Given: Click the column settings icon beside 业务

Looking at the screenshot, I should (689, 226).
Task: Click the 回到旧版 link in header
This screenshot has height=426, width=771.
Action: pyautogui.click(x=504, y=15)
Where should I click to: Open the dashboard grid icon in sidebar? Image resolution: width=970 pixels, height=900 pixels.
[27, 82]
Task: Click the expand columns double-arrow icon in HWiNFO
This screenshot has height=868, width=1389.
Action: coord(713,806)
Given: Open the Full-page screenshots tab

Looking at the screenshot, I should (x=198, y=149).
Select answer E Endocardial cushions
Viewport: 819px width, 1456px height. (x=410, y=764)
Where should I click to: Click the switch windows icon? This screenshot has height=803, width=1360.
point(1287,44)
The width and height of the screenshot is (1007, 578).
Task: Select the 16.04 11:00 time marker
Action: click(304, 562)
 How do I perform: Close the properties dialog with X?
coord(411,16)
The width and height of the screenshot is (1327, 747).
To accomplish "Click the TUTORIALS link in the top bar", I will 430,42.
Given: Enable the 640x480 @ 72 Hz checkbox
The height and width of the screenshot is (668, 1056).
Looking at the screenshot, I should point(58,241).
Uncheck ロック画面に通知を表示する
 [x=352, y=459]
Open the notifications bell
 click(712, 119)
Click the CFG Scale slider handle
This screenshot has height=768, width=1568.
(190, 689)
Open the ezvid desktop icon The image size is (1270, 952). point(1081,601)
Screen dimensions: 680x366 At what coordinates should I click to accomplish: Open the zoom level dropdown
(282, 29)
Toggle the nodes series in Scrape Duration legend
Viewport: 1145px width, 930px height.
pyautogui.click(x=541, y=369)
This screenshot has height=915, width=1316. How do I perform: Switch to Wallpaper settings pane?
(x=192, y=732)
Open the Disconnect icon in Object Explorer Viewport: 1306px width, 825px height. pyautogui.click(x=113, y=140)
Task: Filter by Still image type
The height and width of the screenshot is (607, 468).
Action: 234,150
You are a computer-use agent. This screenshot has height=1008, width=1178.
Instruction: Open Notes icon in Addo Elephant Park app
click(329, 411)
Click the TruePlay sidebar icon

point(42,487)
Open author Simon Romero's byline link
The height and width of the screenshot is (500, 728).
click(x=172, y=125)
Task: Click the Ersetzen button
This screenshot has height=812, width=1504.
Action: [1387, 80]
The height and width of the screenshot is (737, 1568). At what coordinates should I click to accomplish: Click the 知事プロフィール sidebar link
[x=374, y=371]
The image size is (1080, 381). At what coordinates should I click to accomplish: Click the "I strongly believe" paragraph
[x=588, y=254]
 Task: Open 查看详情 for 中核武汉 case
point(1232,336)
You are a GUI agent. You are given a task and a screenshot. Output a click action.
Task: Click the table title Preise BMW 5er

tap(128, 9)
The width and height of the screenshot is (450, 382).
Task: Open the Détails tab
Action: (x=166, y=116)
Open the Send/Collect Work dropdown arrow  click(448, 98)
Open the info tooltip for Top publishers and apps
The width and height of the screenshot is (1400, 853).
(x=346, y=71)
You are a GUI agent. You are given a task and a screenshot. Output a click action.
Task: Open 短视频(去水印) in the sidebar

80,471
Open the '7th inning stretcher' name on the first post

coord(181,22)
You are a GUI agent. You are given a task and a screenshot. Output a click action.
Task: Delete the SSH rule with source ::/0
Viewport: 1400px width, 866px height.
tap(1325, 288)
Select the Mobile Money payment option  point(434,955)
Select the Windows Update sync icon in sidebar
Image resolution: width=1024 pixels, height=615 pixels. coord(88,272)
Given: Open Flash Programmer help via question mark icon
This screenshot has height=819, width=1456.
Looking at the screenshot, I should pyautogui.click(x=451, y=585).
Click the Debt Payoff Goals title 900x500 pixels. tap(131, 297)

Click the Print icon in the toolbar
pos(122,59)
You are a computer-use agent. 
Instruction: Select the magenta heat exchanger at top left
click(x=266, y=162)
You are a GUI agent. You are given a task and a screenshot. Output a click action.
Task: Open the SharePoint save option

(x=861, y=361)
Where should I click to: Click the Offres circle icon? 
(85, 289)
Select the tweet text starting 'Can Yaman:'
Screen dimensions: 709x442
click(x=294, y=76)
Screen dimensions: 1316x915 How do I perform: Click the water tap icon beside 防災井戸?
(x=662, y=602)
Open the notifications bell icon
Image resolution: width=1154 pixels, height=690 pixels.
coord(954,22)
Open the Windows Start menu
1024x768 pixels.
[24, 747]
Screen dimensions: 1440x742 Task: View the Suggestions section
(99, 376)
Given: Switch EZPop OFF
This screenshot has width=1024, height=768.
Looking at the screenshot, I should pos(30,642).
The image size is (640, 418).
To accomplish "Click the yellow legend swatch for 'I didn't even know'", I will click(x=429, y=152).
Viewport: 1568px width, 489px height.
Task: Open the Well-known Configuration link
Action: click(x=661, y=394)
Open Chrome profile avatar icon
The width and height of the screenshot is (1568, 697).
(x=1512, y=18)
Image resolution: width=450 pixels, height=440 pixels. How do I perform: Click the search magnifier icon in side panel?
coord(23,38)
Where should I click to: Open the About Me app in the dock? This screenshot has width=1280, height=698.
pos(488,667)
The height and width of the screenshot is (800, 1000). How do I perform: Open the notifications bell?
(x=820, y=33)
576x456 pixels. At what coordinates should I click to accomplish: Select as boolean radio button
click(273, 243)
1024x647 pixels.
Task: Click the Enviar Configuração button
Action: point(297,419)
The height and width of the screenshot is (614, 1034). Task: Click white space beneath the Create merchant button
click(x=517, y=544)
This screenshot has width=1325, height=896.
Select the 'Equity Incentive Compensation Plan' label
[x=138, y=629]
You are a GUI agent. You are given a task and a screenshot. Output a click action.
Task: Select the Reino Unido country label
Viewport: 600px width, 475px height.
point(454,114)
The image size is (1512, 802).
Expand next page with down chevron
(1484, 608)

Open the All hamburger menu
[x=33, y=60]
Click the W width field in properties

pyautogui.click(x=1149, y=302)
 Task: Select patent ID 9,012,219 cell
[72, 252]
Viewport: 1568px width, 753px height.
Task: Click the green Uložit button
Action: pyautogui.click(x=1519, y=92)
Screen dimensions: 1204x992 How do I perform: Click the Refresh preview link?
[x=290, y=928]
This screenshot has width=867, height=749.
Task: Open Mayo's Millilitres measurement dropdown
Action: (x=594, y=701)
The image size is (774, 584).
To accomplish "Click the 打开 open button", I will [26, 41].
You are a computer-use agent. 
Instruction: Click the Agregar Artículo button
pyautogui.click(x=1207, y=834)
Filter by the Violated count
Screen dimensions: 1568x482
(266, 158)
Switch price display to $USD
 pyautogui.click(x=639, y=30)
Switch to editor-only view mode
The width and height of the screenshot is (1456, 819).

+---+

- [Aim of the exercise] Update the items from the first line through the line containing "coord(411,16)" by replacing "Given" with "Prompt" and leaving everything else unchanged. Give only those lines.

- [Result]
Prompt: Click the column settings icon beside 业务

Looking at the screenshot, I should (689, 226).
Task: Click the 回到旧版 link in header
This screenshot has height=426, width=771.
Action: pyautogui.click(x=504, y=15)
Where should I click to: Open the dashboard grid icon in sidebar? Image resolution: width=970 pixels, height=900 pixels.
[27, 82]
Task: Click the expand columns double-arrow icon in HWiNFO
This screenshot has height=868, width=1389.
Action: coord(713,806)
Prompt: Open the Full-page screenshots tab

Looking at the screenshot, I should (x=198, y=149).
Select answer E Endocardial cushions
Viewport: 819px width, 1456px height. (x=410, y=764)
Where should I click to: Click the switch windows icon? This screenshot has height=803, width=1360.
point(1287,44)
The width and height of the screenshot is (1007, 578).
Task: Select the 16.04 11:00 time marker
Action: click(304, 562)
 How do I perform: Close the properties dialog with X?
coord(411,16)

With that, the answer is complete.